Task goal: Repeat each entry in the listing word for word.

*** Exercise data ***

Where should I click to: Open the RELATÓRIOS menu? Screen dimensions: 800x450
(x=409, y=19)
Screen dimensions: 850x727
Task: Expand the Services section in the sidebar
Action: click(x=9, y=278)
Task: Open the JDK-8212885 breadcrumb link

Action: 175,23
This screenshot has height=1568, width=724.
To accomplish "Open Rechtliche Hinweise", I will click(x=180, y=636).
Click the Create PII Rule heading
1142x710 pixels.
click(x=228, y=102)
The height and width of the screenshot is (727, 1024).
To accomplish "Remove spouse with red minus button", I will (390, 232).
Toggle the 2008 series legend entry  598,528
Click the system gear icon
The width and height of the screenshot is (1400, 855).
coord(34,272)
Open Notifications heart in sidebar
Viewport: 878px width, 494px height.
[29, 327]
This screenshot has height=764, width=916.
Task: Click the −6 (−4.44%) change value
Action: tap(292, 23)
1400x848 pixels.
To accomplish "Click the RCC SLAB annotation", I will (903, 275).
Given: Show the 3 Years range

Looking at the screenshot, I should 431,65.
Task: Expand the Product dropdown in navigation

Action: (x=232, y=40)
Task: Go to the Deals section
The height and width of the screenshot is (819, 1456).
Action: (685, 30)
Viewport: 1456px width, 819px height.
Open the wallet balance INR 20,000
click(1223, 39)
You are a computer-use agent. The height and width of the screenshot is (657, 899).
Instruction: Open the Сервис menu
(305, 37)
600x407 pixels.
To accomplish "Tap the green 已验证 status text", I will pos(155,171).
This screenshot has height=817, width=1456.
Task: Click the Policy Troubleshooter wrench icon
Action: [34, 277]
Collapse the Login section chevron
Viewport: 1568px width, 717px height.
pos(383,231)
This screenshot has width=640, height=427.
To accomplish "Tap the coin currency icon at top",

*** End of Exercise data ***

Task output:
Where should I click to: Open the RELATÓRIOS menu? Screen dimensions: 800x450
(x=409, y=19)
Screen dimensions: 850x727
Task: Expand the Services section in the sidebar
Action: click(x=9, y=278)
Task: Open the JDK-8212885 breadcrumb link

Action: 175,23
This screenshot has height=1568, width=724.
To accomplish "Open Rechtliche Hinweise", I will click(x=180, y=636).
Click the Create PII Rule heading
1142x710 pixels.
click(x=228, y=102)
The height and width of the screenshot is (727, 1024).
To accomplish "Remove spouse with red minus button", I will (390, 232).
Toggle the 2008 series legend entry  598,528
Click the system gear icon
The width and height of the screenshot is (1400, 855).
coord(34,272)
Open Notifications heart in sidebar
Viewport: 878px width, 494px height.
[29, 327]
This screenshot has height=764, width=916.
Task: Click the −6 (−4.44%) change value
Action: tap(292, 23)
1400x848 pixels.
To accomplish "Click the RCC SLAB annotation", I will (903, 275).
Given: Show the 3 Years range

Looking at the screenshot, I should 431,65.
Task: Expand the Product dropdown in navigation

Action: (x=232, y=40)
Task: Go to the Deals section
The height and width of the screenshot is (819, 1456).
Action: (685, 30)
Viewport: 1456px width, 819px height.
Open the wallet balance INR 20,000
click(1223, 39)
You are a computer-use agent. The height and width of the screenshot is (657, 899).
Instruction: Open the Сервис menu
(305, 37)
600x407 pixels.
To accomplish "Tap the green 已验证 status text", I will pos(155,171).
This screenshot has height=817, width=1456.
Task: Click the Policy Troubleshooter wrench icon
Action: [34, 277]
Collapse the Login section chevron
Viewport: 1568px width, 717px height.
pos(383,231)
This screenshot has width=640, height=427.
To accomplish "Tap the coin currency icon at top",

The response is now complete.